====== EXERCISE PASSAGE

Neurotic pride substitutes a pride in the attributes of the idealized self for realistic self-confidence and self-esteem. Threats to pride produce anxiety and hostility; its collapse results in self-contempt and despair. On the basis of our pride, we make neurotic claims on the world in which we demand to be treated in accordance with our grandiose conception of ourselves. The claims are "pervaded by expectations of magic" (Horney, 1950, p. 62). They intensify our vulnerability, for their frustration deflates our pride and confronts us with the sense of powerlessness and inadequacy from which we are fleeing.

============
====== DATASET CONTENT

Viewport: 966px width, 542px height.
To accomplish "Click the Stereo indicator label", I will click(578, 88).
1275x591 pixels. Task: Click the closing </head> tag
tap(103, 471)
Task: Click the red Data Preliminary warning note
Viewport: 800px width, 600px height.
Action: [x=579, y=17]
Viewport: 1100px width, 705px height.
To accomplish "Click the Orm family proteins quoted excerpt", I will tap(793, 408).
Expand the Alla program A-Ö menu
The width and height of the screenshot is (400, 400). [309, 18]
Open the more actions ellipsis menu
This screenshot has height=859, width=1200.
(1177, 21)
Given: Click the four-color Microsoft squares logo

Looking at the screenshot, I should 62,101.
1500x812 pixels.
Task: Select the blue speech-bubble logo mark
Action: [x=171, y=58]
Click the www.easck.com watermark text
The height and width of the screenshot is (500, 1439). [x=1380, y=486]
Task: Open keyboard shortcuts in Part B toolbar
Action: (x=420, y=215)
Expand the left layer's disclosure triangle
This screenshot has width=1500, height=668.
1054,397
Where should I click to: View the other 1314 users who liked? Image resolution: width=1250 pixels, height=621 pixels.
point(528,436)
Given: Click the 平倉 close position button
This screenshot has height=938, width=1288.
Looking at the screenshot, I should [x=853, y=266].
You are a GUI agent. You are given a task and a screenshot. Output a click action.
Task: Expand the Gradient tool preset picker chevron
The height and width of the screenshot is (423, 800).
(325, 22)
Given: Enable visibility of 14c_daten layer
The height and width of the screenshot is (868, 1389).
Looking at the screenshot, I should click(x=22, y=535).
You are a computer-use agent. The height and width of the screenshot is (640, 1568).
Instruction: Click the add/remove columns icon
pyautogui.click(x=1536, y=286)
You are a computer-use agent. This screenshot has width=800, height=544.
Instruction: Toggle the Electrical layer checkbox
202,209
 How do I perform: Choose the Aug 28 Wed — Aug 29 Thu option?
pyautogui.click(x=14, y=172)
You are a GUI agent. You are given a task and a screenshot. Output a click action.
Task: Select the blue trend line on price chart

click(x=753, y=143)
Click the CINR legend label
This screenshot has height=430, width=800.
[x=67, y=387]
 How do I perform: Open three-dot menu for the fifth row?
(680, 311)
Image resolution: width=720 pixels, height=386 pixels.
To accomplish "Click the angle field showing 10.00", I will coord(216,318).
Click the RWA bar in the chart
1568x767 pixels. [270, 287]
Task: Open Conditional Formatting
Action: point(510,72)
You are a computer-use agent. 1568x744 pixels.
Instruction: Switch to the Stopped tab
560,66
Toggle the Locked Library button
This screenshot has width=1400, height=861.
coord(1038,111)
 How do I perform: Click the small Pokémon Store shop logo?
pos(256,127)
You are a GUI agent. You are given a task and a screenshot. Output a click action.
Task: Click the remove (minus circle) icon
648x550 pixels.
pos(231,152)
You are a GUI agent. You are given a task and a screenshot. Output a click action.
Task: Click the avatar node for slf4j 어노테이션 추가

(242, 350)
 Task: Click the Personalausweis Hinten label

============

» **EXERCISE SET**
A) In the passage on neurotic pride, replace "pride" with "vanity" and write out the part from "Neurotic pride substitutes" up to and including "we are fleeing.".
B) List every hyphenated word in the passage on neurotic pride.
None of the stored records are needed for this work.

» **RESULTS**
A)
Neurotic vanity substitutes a vanity in the attributes of the idealized self for realistic self-confidence and self-esteem. Threats to vanity produce anxiety and hostility; its collapse results in self-contempt and despair. On the basis of our vanity, we make neurotic claims on the world in which we demand to be treated in accordance with our grandiose conception of ourselves. The claims are "pervaded by expectations of magic" (Horney, 1950, p. 62). They intensify our vulnerability, for their frustration deflates our vanity and confronts us with the sense of powerlessness and inadequacy from which we are fleeing.

B) self-confidence, self-esteem, self-contempt